### YOUR GOAL
Search the records below for the line containing "Viewport: 872px width, 473px height.". Output that line and all later lines exactly; output nothing else.

### INFORMATION PROVIDED
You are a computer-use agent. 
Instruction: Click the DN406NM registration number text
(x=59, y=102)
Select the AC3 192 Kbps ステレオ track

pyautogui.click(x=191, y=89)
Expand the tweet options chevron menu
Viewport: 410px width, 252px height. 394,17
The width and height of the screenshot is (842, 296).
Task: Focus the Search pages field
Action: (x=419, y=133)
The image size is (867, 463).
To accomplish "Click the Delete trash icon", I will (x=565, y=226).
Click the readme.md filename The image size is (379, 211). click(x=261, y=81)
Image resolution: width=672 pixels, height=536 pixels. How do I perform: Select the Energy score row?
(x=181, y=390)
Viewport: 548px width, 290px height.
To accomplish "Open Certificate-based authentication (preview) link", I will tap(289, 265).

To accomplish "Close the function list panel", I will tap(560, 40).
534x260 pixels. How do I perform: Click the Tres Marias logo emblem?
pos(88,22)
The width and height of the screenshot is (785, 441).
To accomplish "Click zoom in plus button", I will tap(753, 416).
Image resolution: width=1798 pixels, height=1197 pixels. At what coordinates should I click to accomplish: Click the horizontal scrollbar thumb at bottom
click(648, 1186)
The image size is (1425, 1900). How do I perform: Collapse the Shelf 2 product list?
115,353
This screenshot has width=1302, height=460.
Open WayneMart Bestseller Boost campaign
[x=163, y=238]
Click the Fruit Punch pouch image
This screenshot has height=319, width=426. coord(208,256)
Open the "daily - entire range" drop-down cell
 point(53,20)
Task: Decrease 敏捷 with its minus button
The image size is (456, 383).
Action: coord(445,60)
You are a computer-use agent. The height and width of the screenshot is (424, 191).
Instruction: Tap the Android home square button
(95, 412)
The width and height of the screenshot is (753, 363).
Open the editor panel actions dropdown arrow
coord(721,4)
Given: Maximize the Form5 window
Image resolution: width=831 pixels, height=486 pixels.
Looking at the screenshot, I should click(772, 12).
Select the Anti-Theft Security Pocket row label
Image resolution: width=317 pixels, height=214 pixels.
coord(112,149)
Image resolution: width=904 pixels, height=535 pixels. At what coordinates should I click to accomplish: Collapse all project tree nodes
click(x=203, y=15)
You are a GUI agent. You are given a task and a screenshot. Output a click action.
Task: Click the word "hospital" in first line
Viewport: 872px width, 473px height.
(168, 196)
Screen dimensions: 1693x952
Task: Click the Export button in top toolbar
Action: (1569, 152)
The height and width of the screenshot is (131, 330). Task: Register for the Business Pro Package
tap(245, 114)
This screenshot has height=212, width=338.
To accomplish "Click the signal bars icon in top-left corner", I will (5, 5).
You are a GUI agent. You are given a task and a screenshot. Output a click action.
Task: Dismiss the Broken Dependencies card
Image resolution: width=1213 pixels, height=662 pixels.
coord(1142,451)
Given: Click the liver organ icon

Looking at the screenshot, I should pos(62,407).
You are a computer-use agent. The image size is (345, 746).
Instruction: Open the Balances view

### EXERCISE SOLUTION
Viewport: 872px width, 473px height.
(168, 196)
Screen dimensions: 1693x952
Task: Click the Export button in top toolbar
Action: (1569, 152)
The height and width of the screenshot is (131, 330). Task: Register for the Business Pro Package
tap(245, 114)
This screenshot has height=212, width=338.
To accomplish "Click the signal bars icon in top-left corner", I will (5, 5).
You are a GUI agent. You are given a task and a screenshot. Output a click action.
Task: Dismiss the Broken Dependencies card
Image resolution: width=1213 pixels, height=662 pixels.
coord(1142,451)
Given: Click the liver organ icon

Looking at the screenshot, I should pos(62,407).
You are a computer-use agent. The image size is (345, 746).
Instruction: Open the Balances view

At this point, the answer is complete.